Ramazan Orucunu Tutmak Kimlere Farzdır:

 

Ramazan ayı girdi mi buluğa ermiş sağlıklı ve ikamet halinde bulunan erkek kadın bütün müslümanların oruç tutmaları farzdır. Bu ay zarfında herhangi birileri hasta ya da yolcu olursa orucunu açar ve oruç açtığı günler sayısınca diğer aylarda oruç tutar. Yüce Allah şöyle buyurmaktadır:

“Sizden her kim bu aya erişirse orucunu tutsun. Kim de hastalanır veya yolculukta olursa o günler sayısınca diğer günlerde (tutsun).” (el-Bakara, 2/185)

Aynı şekilde oruç tutamayacak kadar oldukça yaşlı yahut da herhangi bir vakit iyileşmesi umulmayacak kadar müzmin bir hastalığa yakalanmış olduğu halde Ramazan ayına erişen bir kimse, erkek ya da kadın olsun orucunu açar ve her bir gün için o beldenin temel gıdası türünden yarım sâ’ miktarını yoksullara yemek olarak yedirir. Yüce Allah şöyle buyurmaktadır:

“Ona güç yetiremeyenler de bir fakir doyumu fidye versinler.” (el-Bakara, 2/184)

Abdullah b. Abbas dedi ki: “Bu, buyruk yaşı ilerlemiş, kocamış, iyileşmesi ümit edilmeyen hasta kimseler hakkındadır.”[1]

İyileşmesi ümit edilmeyen hasta da, yaşlı kişi hükmündedir. Bunların imkânları olmayacağından oruçlarını kaza etmeleri söz konusu olmaz. Burada “güç yetiremeyenler” bu işten oldukça zorlananlar demektir.

Kadına özel olarak Ramazanda oruç açmasını mübah kılan bir takım mazeretler vardır. Ancak bu mazeretler sebebiyle diğer günlerde tutmadığı oruçlarını kaza etmesi de şarttır.
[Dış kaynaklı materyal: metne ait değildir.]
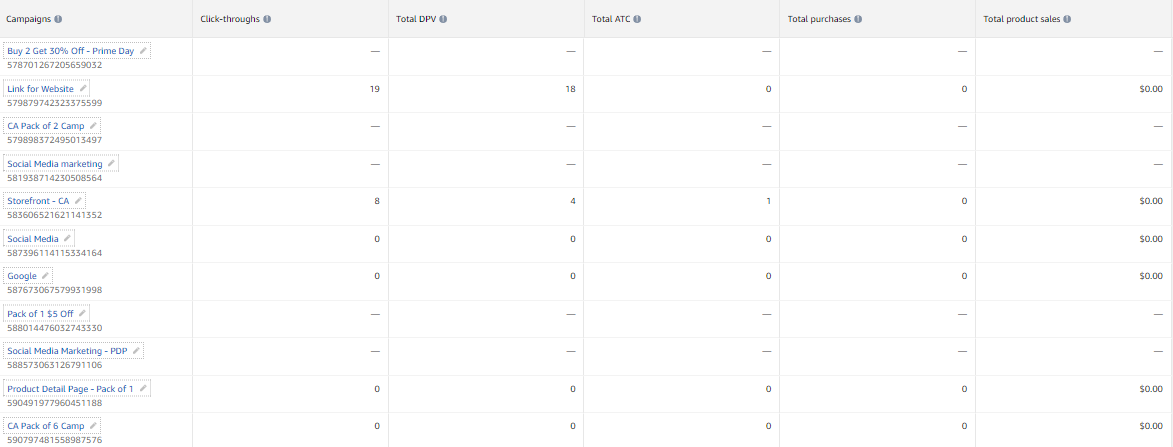Screen dimensions: 1173x447
Task: Click pencil icon for Link for Website
Action: tap(83, 89)
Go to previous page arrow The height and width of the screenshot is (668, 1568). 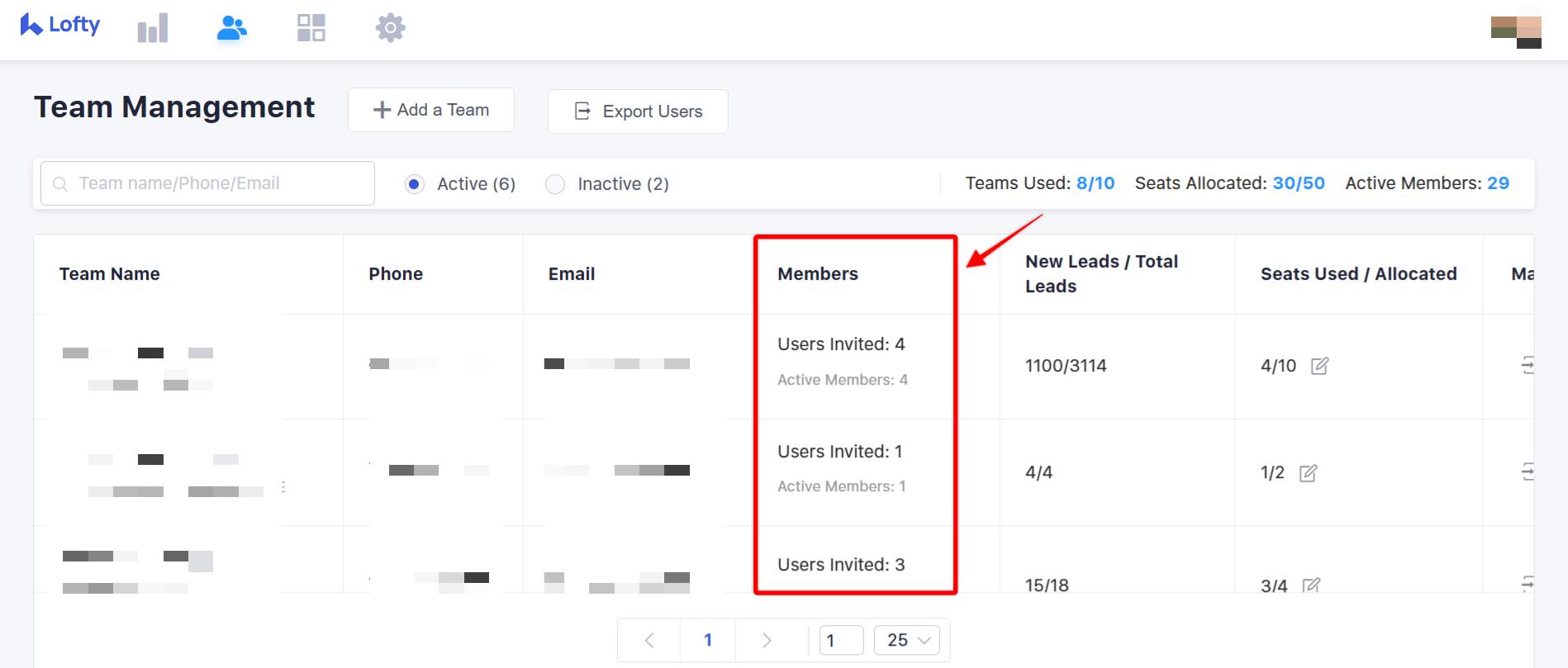(649, 640)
Sözü edilen bu mazaretler şunlardır:

1- Ay hali ve loğusalık: Kadının ay hali ve loğusalık halinde oruç tutması haramdır. Diğer günlerde bu oruçlarını kaza etmesi icab eder. Çünkü Buhari ve Müslim’de Âişe radıyallahu anha’dan şöyle dediği rivayet edilmiştir: “Bizlere orucu kaza etmemiz emrolunduğu halde namazı kaza etmemiz emrolunmazdı.” Bu ifadeleri kendisine bir kadının şu soruyu sorması üzerine kullanmıştır: Ay hali olan kadın niye orucun kazasını yapıyor da namazın kazasını yapmıyor? Âişe radıyallahu anha verdiği bu cevap ile bu hususların nassa tabi olunması gereken tevkifî meselelerden olduğunu açıklamaktadır.

Bunun hikmeti hakkında Şeyhu’l-İslam İbn Teymiyye, Fetvalarında[2] şunları söylemektedir: “Ay hali sebebiyle kadının kan kaybı söz konusudur. Ay hali olan bir kadın, ay hali sebebiyle kan kaybettiği vakitlerin dışında oruç tutma imkanına sahiptir. Dolayısıyla bu gibi hallerde oruç tutması mutedil olur ve bedene güç veren, bedenin ana maddesini teşkil eden kan da bu günlerde çıkmaz. Ay hali iken oruç tutması ise bu oruç zamanında bedeninin ana maddesini teşkil eden kanın da çıkmasını gerektirir. Böyle bir durum onun bedeninde bir zafiyet ve eksikliğe sebeptir. Orucunu mutedil sınırlar dışında tutmuş olur. İşte bundan dolayı ay hali dışındaki zamanlarda oruç tutması emrolunmuştur.”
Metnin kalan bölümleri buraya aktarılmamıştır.